A Orquestra Sinfônica Municipal regida
por John Neschling se perdeu em
algumas passagens no primeiro ato, a música não casava com o canto. A partir do
segundo ato as coisas melhoraram e as belas melodias verdianas apareceram com
clareza. O Coro Lírico Municipal de São
Paulo mostrou equilíbrio nas vozes, nele desfilam vozes talentosas, muitos
deles com nível de solista.
John Neschling anda
alardeando pelas redes sociais que o Municipal estava lotado na récita de
estreia, não estava caro amigo. Diversos lugares vazios no balcão simples e na
galeria provam o contrário, ou será que para John esses setores não fazem parte
do teatro?
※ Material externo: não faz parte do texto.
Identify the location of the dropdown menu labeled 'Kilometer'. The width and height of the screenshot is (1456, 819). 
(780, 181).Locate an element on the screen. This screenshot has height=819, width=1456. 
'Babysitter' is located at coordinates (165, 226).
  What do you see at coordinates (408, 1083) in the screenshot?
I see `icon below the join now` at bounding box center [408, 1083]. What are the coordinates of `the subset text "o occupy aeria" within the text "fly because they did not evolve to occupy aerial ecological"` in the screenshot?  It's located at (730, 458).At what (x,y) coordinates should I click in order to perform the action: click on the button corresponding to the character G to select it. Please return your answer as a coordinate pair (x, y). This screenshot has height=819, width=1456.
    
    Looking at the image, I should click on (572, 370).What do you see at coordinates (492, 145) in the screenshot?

Era só perguntar quantas pessoas entraram no teatro e comparar com a
capacidade total e você veria a diferença. Outra promessa não cumprida é os
novos uniformes, desenhados por um famoso estilista (colete que parece de
motoboy, camisetas polo e de malha com estampas, na feira da madrugada no Brás
tem aos montes) não deram o ar da graça. O que se viu foram funcionários
vestidos com o pretinho básico. E para piorar as coisas os problemas após a
troca da empresa que vende os ingressos continuam: Muitos em duplicidade, uma
página da internet confusa que sequer confirma a compra, enormes filas para a
retirada e ingressos que não passam pelos leitores do código de barra são
problemas comuns.
A grande dúvida que
permeia a mente desse escriba é porque os teatros brasileiros não trocam suas
produções. Isso já ocorreu no passado de forma tímida, na atualidade impera o
isolamento teatral. Exemplos não faltam de óperas feitas em uma cidade e pouco
tempo depois uma nova produção estrear em outro local. Tivemos ano passado
Falstaff no Theatro São Pedro e esse ano o mesmo título está em cartaz no
Municipal de São Paulo. Carmen de Bizet está sendo apresentada no Municipal do
Rio e em Maio outra produção estará em São Paulo. Salomé de Strauss está
programada para o mesmo Municipal de São Paulo e dizem que outra produção será
apresentada no Rio de Janeiro. Será que é difícil os diretores de teatro
pensarem na racionalidade econômica e trocarem suas óperas. Infelizmente a
lógica do capital público não é racional nesse país. Viva a gastança!